• **ACTIVITY**: The records below must be copied out completely and exactly.

• **DATA FOR THIS TASK**:
[Start of Attachment]
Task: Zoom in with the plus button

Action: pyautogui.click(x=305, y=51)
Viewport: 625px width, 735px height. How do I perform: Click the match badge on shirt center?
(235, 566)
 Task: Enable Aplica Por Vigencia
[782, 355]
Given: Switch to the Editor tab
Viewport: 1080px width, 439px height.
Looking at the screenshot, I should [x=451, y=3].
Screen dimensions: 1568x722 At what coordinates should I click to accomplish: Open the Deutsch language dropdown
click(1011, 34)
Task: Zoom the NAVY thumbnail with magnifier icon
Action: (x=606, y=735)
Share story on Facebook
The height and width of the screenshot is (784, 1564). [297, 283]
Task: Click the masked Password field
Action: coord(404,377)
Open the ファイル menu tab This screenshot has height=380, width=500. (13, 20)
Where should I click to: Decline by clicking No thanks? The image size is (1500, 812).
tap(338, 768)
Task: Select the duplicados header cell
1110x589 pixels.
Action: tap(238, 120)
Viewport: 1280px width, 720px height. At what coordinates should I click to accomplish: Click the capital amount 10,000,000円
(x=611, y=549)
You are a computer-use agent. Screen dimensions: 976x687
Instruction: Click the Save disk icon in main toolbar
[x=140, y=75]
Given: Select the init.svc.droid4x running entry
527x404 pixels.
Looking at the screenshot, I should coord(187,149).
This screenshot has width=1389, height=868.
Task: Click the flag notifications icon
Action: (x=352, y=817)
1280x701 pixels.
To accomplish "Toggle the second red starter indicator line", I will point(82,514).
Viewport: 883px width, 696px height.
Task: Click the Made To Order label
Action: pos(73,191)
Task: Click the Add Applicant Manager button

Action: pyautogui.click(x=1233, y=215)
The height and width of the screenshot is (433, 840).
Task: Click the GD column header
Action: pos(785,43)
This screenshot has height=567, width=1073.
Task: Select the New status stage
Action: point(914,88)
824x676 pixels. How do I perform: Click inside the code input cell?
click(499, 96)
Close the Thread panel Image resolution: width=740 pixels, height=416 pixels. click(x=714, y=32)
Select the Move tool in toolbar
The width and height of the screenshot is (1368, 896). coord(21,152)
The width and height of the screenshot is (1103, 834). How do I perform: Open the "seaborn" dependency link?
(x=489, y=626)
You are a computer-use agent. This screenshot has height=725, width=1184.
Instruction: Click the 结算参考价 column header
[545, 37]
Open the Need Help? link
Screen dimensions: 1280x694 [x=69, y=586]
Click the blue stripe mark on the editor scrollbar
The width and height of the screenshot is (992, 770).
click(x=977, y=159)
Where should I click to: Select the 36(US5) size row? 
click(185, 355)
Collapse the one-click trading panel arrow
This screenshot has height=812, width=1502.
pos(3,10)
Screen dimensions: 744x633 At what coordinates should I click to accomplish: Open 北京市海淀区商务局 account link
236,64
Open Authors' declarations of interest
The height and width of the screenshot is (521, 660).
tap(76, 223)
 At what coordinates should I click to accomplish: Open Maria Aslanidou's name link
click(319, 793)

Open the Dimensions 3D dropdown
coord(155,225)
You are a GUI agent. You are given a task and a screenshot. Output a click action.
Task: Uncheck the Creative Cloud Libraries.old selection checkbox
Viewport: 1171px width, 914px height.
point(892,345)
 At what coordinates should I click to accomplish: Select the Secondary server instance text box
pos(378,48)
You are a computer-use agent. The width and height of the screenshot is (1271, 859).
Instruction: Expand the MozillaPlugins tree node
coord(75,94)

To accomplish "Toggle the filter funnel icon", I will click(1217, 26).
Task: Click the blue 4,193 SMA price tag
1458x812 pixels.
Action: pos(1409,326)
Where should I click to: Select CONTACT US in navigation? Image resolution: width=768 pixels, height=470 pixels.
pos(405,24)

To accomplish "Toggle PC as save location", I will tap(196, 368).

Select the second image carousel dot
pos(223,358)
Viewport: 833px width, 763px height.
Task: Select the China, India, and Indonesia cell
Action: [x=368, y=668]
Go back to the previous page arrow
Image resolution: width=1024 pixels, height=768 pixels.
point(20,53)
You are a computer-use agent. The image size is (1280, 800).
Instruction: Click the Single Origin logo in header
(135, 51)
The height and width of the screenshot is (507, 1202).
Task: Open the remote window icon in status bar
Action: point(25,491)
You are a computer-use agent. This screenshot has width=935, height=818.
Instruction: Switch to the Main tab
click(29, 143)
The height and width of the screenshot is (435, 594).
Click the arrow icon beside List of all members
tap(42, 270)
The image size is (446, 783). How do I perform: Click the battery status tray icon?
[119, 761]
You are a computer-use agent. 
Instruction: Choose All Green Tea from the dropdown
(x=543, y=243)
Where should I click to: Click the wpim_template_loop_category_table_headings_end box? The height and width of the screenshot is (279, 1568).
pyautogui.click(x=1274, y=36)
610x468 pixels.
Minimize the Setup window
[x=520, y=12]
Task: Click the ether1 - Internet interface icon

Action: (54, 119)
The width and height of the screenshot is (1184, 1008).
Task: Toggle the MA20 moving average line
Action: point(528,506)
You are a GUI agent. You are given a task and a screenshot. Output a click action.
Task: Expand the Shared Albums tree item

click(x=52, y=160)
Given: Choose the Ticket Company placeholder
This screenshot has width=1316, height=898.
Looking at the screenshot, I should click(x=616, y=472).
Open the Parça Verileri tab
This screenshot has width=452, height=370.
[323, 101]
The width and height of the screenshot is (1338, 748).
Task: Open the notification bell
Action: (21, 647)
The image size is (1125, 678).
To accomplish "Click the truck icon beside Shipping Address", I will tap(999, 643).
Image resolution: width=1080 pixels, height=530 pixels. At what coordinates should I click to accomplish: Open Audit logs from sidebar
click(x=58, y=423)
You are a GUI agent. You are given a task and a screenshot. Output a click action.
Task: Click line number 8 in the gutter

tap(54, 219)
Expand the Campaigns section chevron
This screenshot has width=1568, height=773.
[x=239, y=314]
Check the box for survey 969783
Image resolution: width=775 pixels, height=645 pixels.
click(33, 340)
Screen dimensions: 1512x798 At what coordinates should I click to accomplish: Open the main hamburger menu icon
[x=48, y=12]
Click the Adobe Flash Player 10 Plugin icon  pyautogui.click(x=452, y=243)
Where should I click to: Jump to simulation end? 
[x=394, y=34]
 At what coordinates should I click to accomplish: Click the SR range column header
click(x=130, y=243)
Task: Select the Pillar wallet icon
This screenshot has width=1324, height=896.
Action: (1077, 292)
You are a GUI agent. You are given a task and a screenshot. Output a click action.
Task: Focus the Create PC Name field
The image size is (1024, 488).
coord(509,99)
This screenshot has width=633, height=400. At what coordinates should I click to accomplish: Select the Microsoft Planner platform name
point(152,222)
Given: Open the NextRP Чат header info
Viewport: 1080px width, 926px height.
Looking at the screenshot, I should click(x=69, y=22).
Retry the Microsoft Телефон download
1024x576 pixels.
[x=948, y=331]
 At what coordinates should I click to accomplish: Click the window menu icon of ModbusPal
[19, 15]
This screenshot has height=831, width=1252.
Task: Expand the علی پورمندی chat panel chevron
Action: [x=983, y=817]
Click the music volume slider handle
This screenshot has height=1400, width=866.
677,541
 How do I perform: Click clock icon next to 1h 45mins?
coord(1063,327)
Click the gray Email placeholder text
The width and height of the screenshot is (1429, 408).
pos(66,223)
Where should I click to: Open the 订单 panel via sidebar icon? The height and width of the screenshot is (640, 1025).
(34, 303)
[End of Attachment]
• **ANSWER TO THE EXERCISE**:
Task: Zoom in with the plus button

Action: pyautogui.click(x=305, y=51)
Viewport: 625px width, 735px height. How do I perform: Click the match badge on shirt center?
(235, 566)
 Task: Enable Aplica Por Vigencia
[782, 355]
Given: Switch to the Editor tab
Viewport: 1080px width, 439px height.
Looking at the screenshot, I should [x=451, y=3].
Screen dimensions: 1568x722 At what coordinates should I click to accomplish: Open the Deutsch language dropdown
click(1011, 34)
Task: Zoom the NAVY thumbnail with magnifier icon
Action: (x=606, y=735)
Share story on Facebook
The height and width of the screenshot is (784, 1564). [297, 283]
Task: Click the masked Password field
Action: coord(404,377)
Open the ファイル menu tab This screenshot has height=380, width=500. (13, 20)
Where should I click to: Decline by clicking No thanks? The image size is (1500, 812).
tap(338, 768)
Task: Select the duplicados header cell
1110x589 pixels.
Action: tap(238, 120)
Viewport: 1280px width, 720px height. At what coordinates should I click to accomplish: Click the capital amount 10,000,000円
(x=611, y=549)
You are a computer-use agent. Screen dimensions: 976x687
Instruction: Click the Save disk icon in main toolbar
[x=140, y=75]
Given: Select the init.svc.droid4x running entry
527x404 pixels.
Looking at the screenshot, I should coord(187,149).
This screenshot has width=1389, height=868.
Task: Click the flag notifications icon
Action: (x=352, y=817)
1280x701 pixels.
To accomplish "Toggle the second red starter indicator line", I will point(82,514).
Viewport: 883px width, 696px height.
Task: Click the Made To Order label
Action: pos(73,191)
Task: Click the Add Applicant Manager button

Action: pyautogui.click(x=1233, y=215)
The height and width of the screenshot is (433, 840).
Task: Click the GD column header
Action: pos(785,43)
This screenshot has height=567, width=1073.
Task: Select the New status stage
Action: point(914,88)
824x676 pixels. How do I perform: Click inside the code input cell?
click(499, 96)
Close the Thread panel Image resolution: width=740 pixels, height=416 pixels. click(x=714, y=32)
Select the Move tool in toolbar
The width and height of the screenshot is (1368, 896). coord(21,152)
The width and height of the screenshot is (1103, 834). How do I perform: Open the "seaborn" dependency link?
(x=489, y=626)
You are a computer-use agent. This screenshot has height=725, width=1184.
Instruction: Click the 结算参考价 column header
[545, 37]
Open the Need Help? link
Screen dimensions: 1280x694 [x=69, y=586]
Click the blue stripe mark on the editor scrollbar
The width and height of the screenshot is (992, 770).
click(x=977, y=159)
Where should I click to: Select the 36(US5) size row? 
click(185, 355)
Collapse the one-click trading panel arrow
This screenshot has height=812, width=1502.
pos(3,10)
Screen dimensions: 744x633 At what coordinates should I click to accomplish: Open 北京市海淀区商务局 account link
236,64
Open Authors' declarations of interest
The height and width of the screenshot is (521, 660).
tap(76, 223)
 At what coordinates should I click to accomplish: Open Maria Aslanidou's name link
click(319, 793)

Open the Dimensions 3D dropdown
coord(155,225)
You are a GUI agent. You are given a task and a screenshot. Output a click action.
Task: Uncheck the Creative Cloud Libraries.old selection checkbox
Viewport: 1171px width, 914px height.
point(892,345)
 At what coordinates should I click to accomplish: Select the Secondary server instance text box
pos(378,48)
You are a computer-use agent. The width and height of the screenshot is (1271, 859).
Instruction: Expand the MozillaPlugins tree node
coord(75,94)

To accomplish "Toggle the filter funnel icon", I will click(1217, 26).
Task: Click the blue 4,193 SMA price tag
1458x812 pixels.
Action: pos(1409,326)
Where should I click to: Select CONTACT US in navigation? Image resolution: width=768 pixels, height=470 pixels.
pos(405,24)

To accomplish "Toggle PC as save location", I will tap(196, 368).

Select the second image carousel dot
pos(223,358)
Viewport: 833px width, 763px height.
Task: Select the China, India, and Indonesia cell
Action: [x=368, y=668]
Go back to the previous page arrow
Image resolution: width=1024 pixels, height=768 pixels.
point(20,53)
You are a computer-use agent. The image size is (1280, 800).
Instruction: Click the Single Origin logo in header
(135, 51)
The height and width of the screenshot is (507, 1202).
Task: Open the remote window icon in status bar
Action: point(25,491)
You are a computer-use agent. This screenshot has width=935, height=818.
Instruction: Switch to the Main tab
click(29, 143)
The height and width of the screenshot is (435, 594).
Click the arrow icon beside List of all members
tap(42, 270)
The image size is (446, 783). How do I perform: Click the battery status tray icon?
[119, 761]
You are a computer-use agent. 
Instruction: Choose All Green Tea from the dropdown
(x=543, y=243)
Where should I click to: Click the wpim_template_loop_category_table_headings_end box? The height and width of the screenshot is (279, 1568).
pyautogui.click(x=1274, y=36)
610x468 pixels.
Minimize the Setup window
[x=520, y=12]
Task: Click the ether1 - Internet interface icon

Action: (54, 119)
The width and height of the screenshot is (1184, 1008).
Task: Toggle the MA20 moving average line
Action: point(528,506)
You are a GUI agent. You are given a task and a screenshot. Output a click action.
Task: Expand the Shared Albums tree item

click(x=52, y=160)
Given: Choose the Ticket Company placeholder
This screenshot has width=1316, height=898.
Looking at the screenshot, I should click(x=616, y=472).
Open the Parça Verileri tab
This screenshot has width=452, height=370.
[323, 101]
The width and height of the screenshot is (1338, 748).
Task: Open the notification bell
Action: (21, 647)
The image size is (1125, 678).
To accomplish "Click the truck icon beside Shipping Address", I will tap(999, 643).
Image resolution: width=1080 pixels, height=530 pixels. At what coordinates should I click to accomplish: Open Audit logs from sidebar
click(x=58, y=423)
You are a GUI agent. You are given a task and a screenshot. Output a click action.
Task: Click line number 8 in the gutter

tap(54, 219)
Expand the Campaigns section chevron
This screenshot has width=1568, height=773.
[x=239, y=314]
Check the box for survey 969783
Image resolution: width=775 pixels, height=645 pixels.
click(33, 340)
Screen dimensions: 1512x798 At what coordinates should I click to accomplish: Open the main hamburger menu icon
[x=48, y=12]
Click the Adobe Flash Player 10 Plugin icon  pyautogui.click(x=452, y=243)
Where should I click to: Jump to simulation end? 
[x=394, y=34]
 At what coordinates should I click to accomplish: Click the SR range column header
click(x=130, y=243)
Task: Select the Pillar wallet icon
This screenshot has width=1324, height=896.
Action: (1077, 292)
You are a GUI agent. You are given a task and a screenshot. Output a click action.
Task: Focus the Create PC Name field
The image size is (1024, 488).
coord(509,99)
This screenshot has width=633, height=400. At what coordinates should I click to accomplish: Select the Microsoft Planner platform name
point(152,222)
Given: Open the NextRP Чат header info
Viewport: 1080px width, 926px height.
Looking at the screenshot, I should click(x=69, y=22).
Retry the Microsoft Телефон download
1024x576 pixels.
[x=948, y=331]
 At what coordinates should I click to accomplish: Click the window menu icon of ModbusPal
[19, 15]
This screenshot has height=831, width=1252.
Task: Expand the علی پورمندی chat panel chevron
Action: [x=983, y=817]
Click the music volume slider handle
This screenshot has height=1400, width=866.
677,541
 How do I perform: Click clock icon next to 1h 45mins?
coord(1063,327)
Click the gray Email placeholder text
The width and height of the screenshot is (1429, 408).
pos(66,223)
Where should I click to: Open the 订单 panel via sidebar icon? The height and width of the screenshot is (640, 1025).
(34, 303)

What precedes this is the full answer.